Document segment ->
= = = =

My Pivot and slide pants

Really only another sewer would not think this whole process is crazy. Uploading unflattering pictures of my body in pants that are in varying degrees not that successful - but as nuts as this seems I am finding this very interesting. My apologies for the quality of the photos, yet another technical hurdle but hopefully some other sewer somewhere will find this interesting or at least useful. 

I am going to make another pair in a lighter fabric this week for possibly more useful pictures, taken in the daylight.

As you can plainly see I am one ordinary sewer just trying to find a way to make some comfortable pants.

These three pictures here are of my P&S experiment, and I have to say I am pretty surprised and pleased with the results. This whole thing about starting from a pattern two sizes too small and adding on seems to have worked for me. As you can see it has given me the fabric where I need it (these are very comfortable pants) but has moved me away from the baggy back and baggy legs of earlier experiments.  I think the legs are a whole lot more flattering and the wrinkles are surprisingly few, and essentially there were no post-first edition changes or additions to this pattern after I had done the initial on the fabric, cutting, and adjusting manipulating the pattern at the layout stage. This is actually pretty impressive I think and if a sewer got really comfortable with this method and her own body I can see getting to a stage where you could work with many out of the envelope patterns and get a pretty good fit by just pivoting and sliding as you cut. This pair is made out of a navy rayon blend and since I had run through this once with my test pair, I reckon it took me only about 15 minutes longer to do this pivot and cutting than if I had cut out this pattern unaltered.

= = = =

Recorded information ->

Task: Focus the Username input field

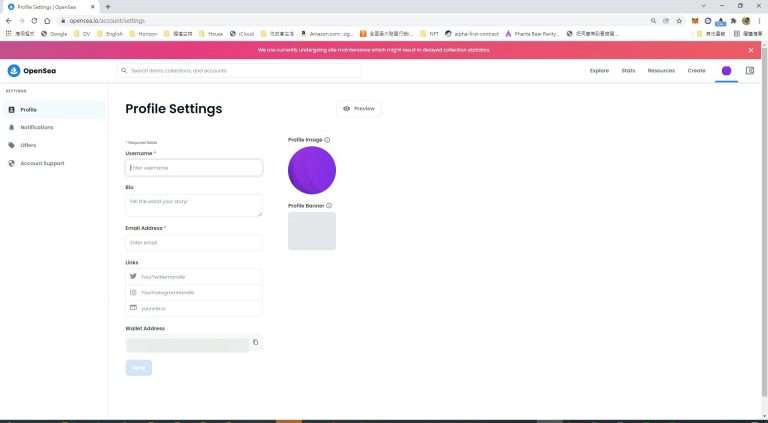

= = = =

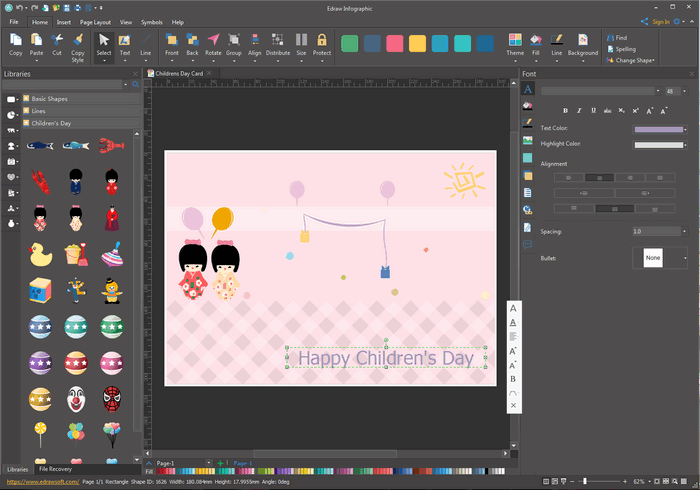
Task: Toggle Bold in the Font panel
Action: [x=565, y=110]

= = = =

Stated goal A ->
Duplicate a passage from the pivot and slide pants post. Begin at the words "My Pivot and" and stop after "some comfortable pants.".
Stated goal B ->
Summarize the pivot and slide pants post in two sentences.
Stated goal C ->
From the pivot and slide pants post, list every good result the writer reports for her P&S pair.

Final answer A ->
My Pivot and slide pants

Really only another sewer would not think this whole process is crazy. Uploading unflattering pictures of my body in pants that are in varying degrees not that successful - but as nuts as this seems I am finding this very interesting. My apologies for the quality of the photos, yet another technical hurdle but hopefully some other sewer somewhere will find this interesting or at least useful. 

I am going to make another pair in a lighter fabric this week for possibly more useful pictures, taken in the daylight.

As you can plainly see I am one ordinary sewer just trying to find a way to make some comfortable pants.

Final answer B ->
A home sewer shares photos of her pivot and slide pants experiment and is surprised and pleased that starting from a pattern two sizes too small and adding on gave her comfortable pants without the baggy back and legs of earlier attempts. The navy rayon blend pair needed no changes after cutting, took only about 15 extra minutes, and she plans another pair in a lighter fabric with daylight photos.

Final answer C ->
- The pants are very comfortable, with fabric where she needs it.
- The baggy back of earlier experiments is gone.
- The baggy legs of earlier experiments are gone.
- The legs are a whole lot more flattering.
- There are surprisingly few wrinkles.
- The pattern needed no changes or additions after the initial cutting and layout adjustments.
- The pivoting and cutting took only about 15 minutes longer than cutting the pattern unaltered.